**Texto dado:**
##############################
En ese sentido, uno de los principales problemas es la dificultad para comprender la naturaleza y los alcances de esta cuestión, y el lugar que debería ocupar en la agenda pública.

Más que plataformas electorales leídas por pocos y ejecutadas por menos, sería importante que los candidatos tomaran posición sobre esta cuestión y sus maneras de abordar el problema, pero no es -como puede verse- el caso.
Sin embargo debería ser evidente la seriedad de estos retrocesos.
Cuando el Estado democrático de derecho se degrada, también se debilitan el conjunto de normas (y su aplicación) que una sociedad se ha dado a sí misma para regular las relaciones de las personas, las organizaciones y el Estado.
¿Por qué alguien no puede matar impunemente?
Porque, entre otras cosas, hay una norma que lo prohíbe y una pena que lo disuade.
De la misma forma, una empresa está obligada a prestarle el servicio que usted contrató para recibir un pago a cambio.
Y, sobre todo, están las normas que regulan la relación de quienes ejercen el poder político con el resto de la sociedad.

El presidente, aunque tenga la legitimidad de las elecciones, no puede tomar cualquier decisión sobre la vida y la hacienda de las personas, sino que debe hacerlo respetando las normas que regulan esas cuestiones.
El poder de un mandato no es, en democracia, arbitrario:
Debe sujetarse a las normas y ser controlado.

En una tiranía el poder se ejerce con arbitrariedad absoluta...
En democracia, el poder se ejerce con legalidad absoluta.
Este enorme andamiaje que protege nuestra vida en sociedad, que nos otorga derechos y obligaciones, nace, a su vez, de la legitimidad popular: quienes dictan las normas representan a la sociedad.
##############################
**Datos proporcionados:**
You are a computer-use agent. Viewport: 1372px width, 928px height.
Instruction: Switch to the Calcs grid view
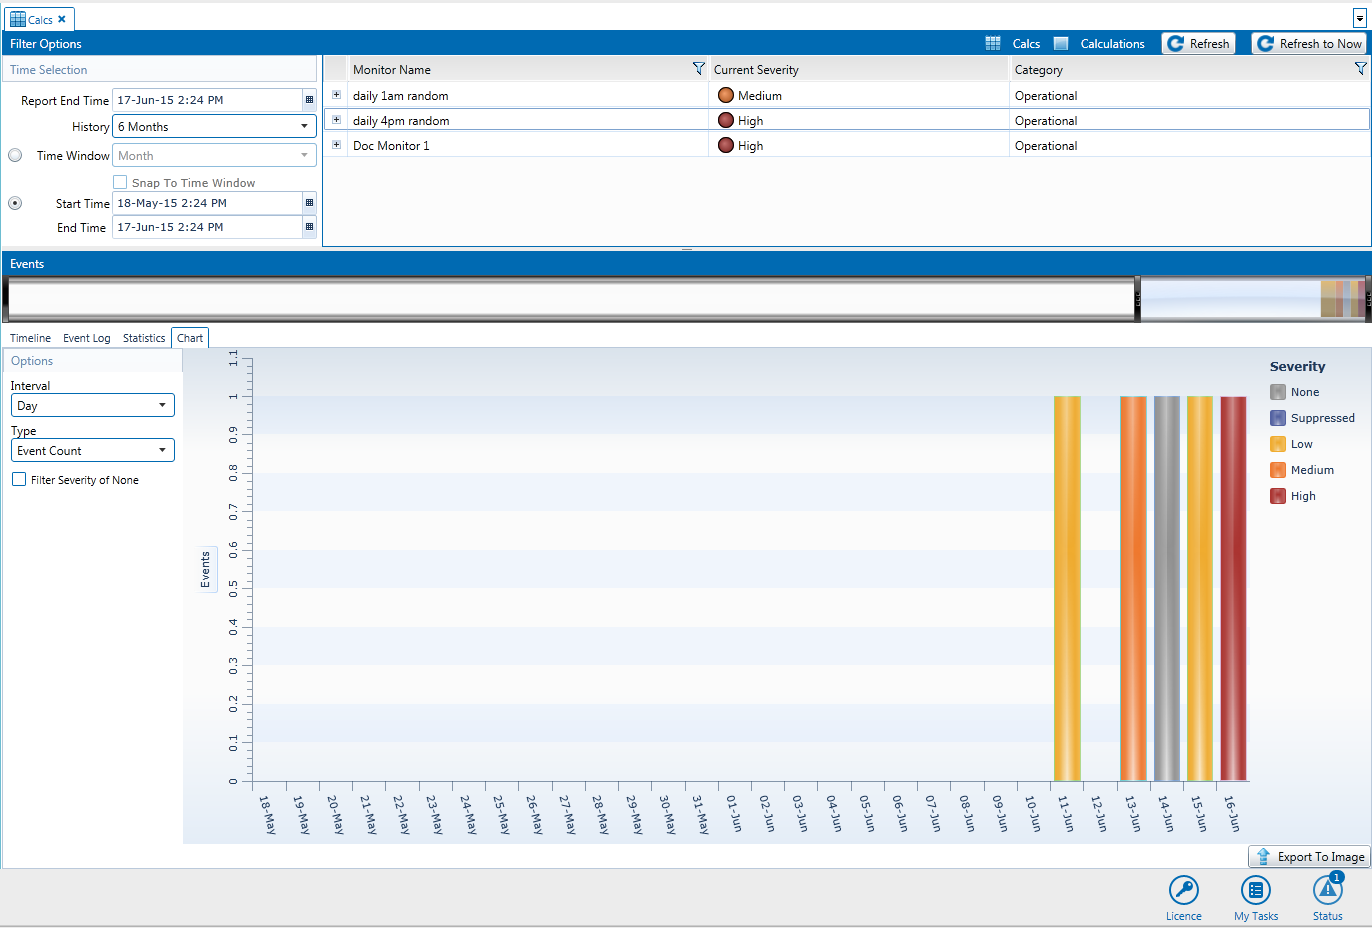pyautogui.click(x=1013, y=44)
##############################
**Tarea solicitada 1:** Traduce al inglés la oración "En democracia, el poder se ejerce con legalidad absoluta." del texto sobre el Estado de derecho.
**Tarea solicitada 2:** Explica en una o dos oraciones por qué nadie puede matar impunemente, según el texto sobre el Estado de derecho.
**Tarea solicitada 3:** Prosigue el texto sobre el Estado de derecho a partir de su última oración.
Las líneas son un material aparte, independiente del texto sobre el Estado de derecho.

**Respuesta 1:** In a democracy, power is exercised with absolute legality.

**Respuesta 2:** Porque, entre otras cosas, existe una norma que lo prohíbe y una pena que disuade de hacerlo.

**Respuesta 3:**
No se trata sólo del Estado de derecho a secas, sino del Estado democrático de derecho.
Las formas básicas de democracia nacieron de la decisión de ciertos sectores de controlar el poder absoluto del monarca, en particular el poder para imponer tributos.
¿Cuándo podía pedir el rey para financiar sus guerras?
En algún momento del siglo XIII en Inglaterra empezó a funcionar un sistema por el cual el rey no podía cobrar impuestos de manera arbitraria.
Esa decisión debía contar con el acuerdo de quienes pagaban.
Así nacieron la representación política y los parlamentos.
Aquel texto (la Carta Magna), más corto que este artículo, creó las bases de la organización política de Occidente.
El impuesto dio nacimiento al Estado de derecho.
Balbuceante al inicio, se expandió luego a todos los individuos y a todas las actividades.
En la Argentina, en cambio, el Estado de derecho es sistemáticamente violado.
Desde hace años que rigen en el país poderes excepcionales para el presidente (llamados "superpoderes") que otorgan una amplia discrecionalidad sobre recursos monetarios fuera de la decisión del Congreso.
El destino de los recursos recaudados por los impuestos no depende de los representantes de los contribuyentes.
A su vez, el Congreso no cumple con sus funciones básicas de control.
Por ejemplo, el general Milani, que ayer ha pedido su pase a retiro por "cuestiones personales", es en la práctica el jefe de los servicios de inteligencia en la Argentina, aunque eso esté absolutamente prohibido. En 2015, el presupuesto de la inteligencia militar (las tres fuerzas suman 837 millones de pesos) será superior al de la Secretaría de Inteligencia (800 millones), en un país que carece de hipótesis de conflicto.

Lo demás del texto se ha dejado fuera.